Immorality

The natural order of things brings us to a consideration of the Sixth Commandment, and at the same time, of the Ninth, as treating of the same matter – a matter so highly immoral as to deserve the specific appellation of immorality.

People, as a rule, are tolerably well informed on this subject. It is a knowledge acquired by instinct, the depraved instinct of our fallen nature, and supplemented by the experiences weaned from the daily sayings and doings of common life. Finally, that sort of journalism known as the “yellow,” and literature called pornographic, serve to round off this education and give it the finishing touches.

But, on the other hand, if one considers the innocent, the young and inexperienced, who are not a few; and likewise the morbidly curious of sensual tendencies, who are many, this matter must appear as a high explosive, capable of doing any amount of damage, if not handled with the utmost care and caution.

Much, therefore, must be left unsaid, or half-said; suggestion and insinuation must be trusted to go far enough, in order that, while the knowing understand, the ignorant may be secure in the bliss of their ignorance and be not prematurely informed.
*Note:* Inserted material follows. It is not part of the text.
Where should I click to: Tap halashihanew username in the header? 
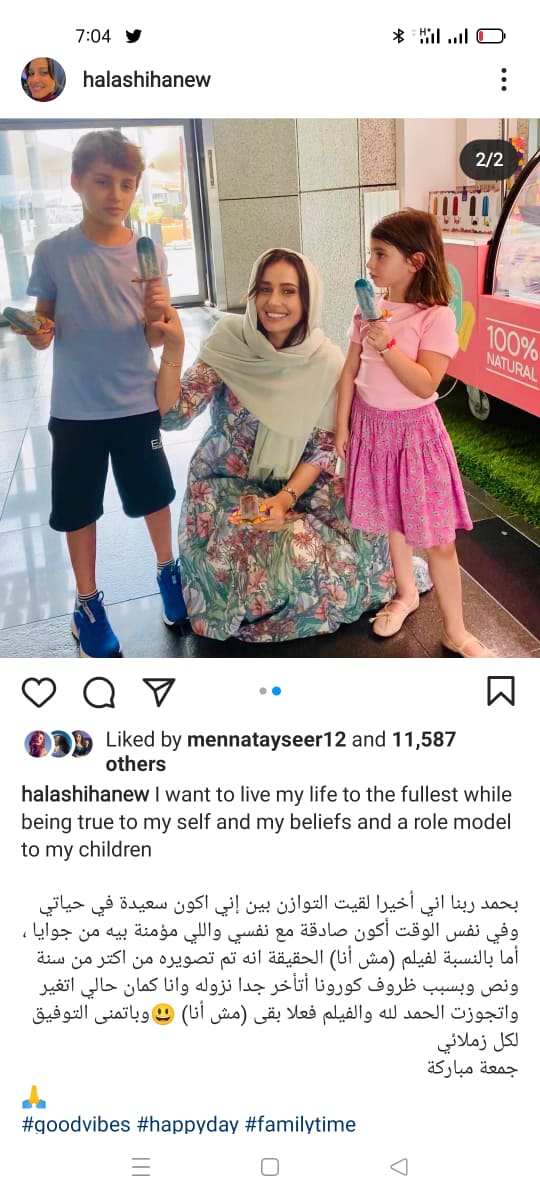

They, for whom such language is insufficient, know where to go for fuller information. Parents are the natural teachers; the boy’s father and the girl’s mother know what to say, how and when to say it; or at least should know. And if parents were only more careful, in their own way, to acquaint their children with certain facts when the time comes for it, much evil would be avoided, both moral and physical.

But there are secrets too sacred even for parents’ ears, that are confided only to God, through His appointed minister. Catholics know this man is the confessor, and the place for such information and counsel, the holy tribunal of penance. These two channels of knowledge are safe; the same cannot be said of others.

As a preliminary, we would remark that sins, of the sort here in question as well as all kinds of sin, are not limited to deeds. Exterior acts consummate the malice of evil, but they do not constitute such malice; evil is generated in the heart. One who desires to do wrong offends God as effectively as another who does the wrong in deed. Not only that, but he who makes evil the food of his mind and ponders complacently on the seductive beauty of vice is no less guilty than he who goes beyond theory into practice. This is something we frequently forget, or would fain forget, the greed of passion blinding us more or less voluntarily to the real moral value of our acts.

As a consequence of this self-illusion many a one finds himself far beyond his depth in the sea of immorality before he fully realizes his position. It is small beginnings that lead to lasting results; it is by repeated acts that habits are formed; and evil grows on us faster than most of us are willing to acknowledge. All manner of good and evil originates in thought; and that is where the little monster of uncleanness must be strangled before it is full-grown, if we would be free from its unspeakable thralldom.

Again, this is a matter the malice and evil of which very, very rarely, if ever, escapes us. He who commits a sin of impurity and says he did not know it was wrong, lies deliberately, or else he is not in his right frame of mind. The Maker has left in our souls enough of natural virtue and grace to enable us to distinguish right and wrong, clean and unclean; even the child with no definite knowledge of the matter, meeting it for the first time, instinctively blushes and recoils from the moral hideousness of its aspect. Conscience here speaks in no uncertain accents; he alone does not hear who does not wish to hear.

Catholic theologians are even more rigid concerning the matter itself, prescinding altogether from our perception of it. They say that here no levity of matter is allowed, that is to say, every violation, however slight, of either of these two commandments, is a sin. You cannot even touch this pitch of moral defilement without being yourself defiled. It is useless therefore to argue the matter and enter a plea of triviality and inconsequence; nothing is trivial that is of a nature to offend God and damn a soul.

Weakness has the same value as an excuse as it has elsewhere in moral matters. Few sins are of pure malice; weakness is responsible for the damnation of all, or nearly all, the lost. That very weakness is the sin, for virtue is strength. To make this plea therefore is to make no plea at all, for we are all weak, desperately weak, especially against the demon of the flesh, and we become weaker by yielding. And we are responsible for the degree of moral debility under which we labor just as we are for the degree of guilt we have incurred.

Finally, as God, is no exceptor of persons. He does not distinguish between souls, and sex makes no difference with Him. In this His judgment differs from that of the world which absolves the man and condemns the woman. There is no evident reason why the violation of a. divine precept should be less criminal in one human creature than in another. And if the reprobation of society does not follow both equally, the wrath of God does, and He will render unto every one according to his and her works.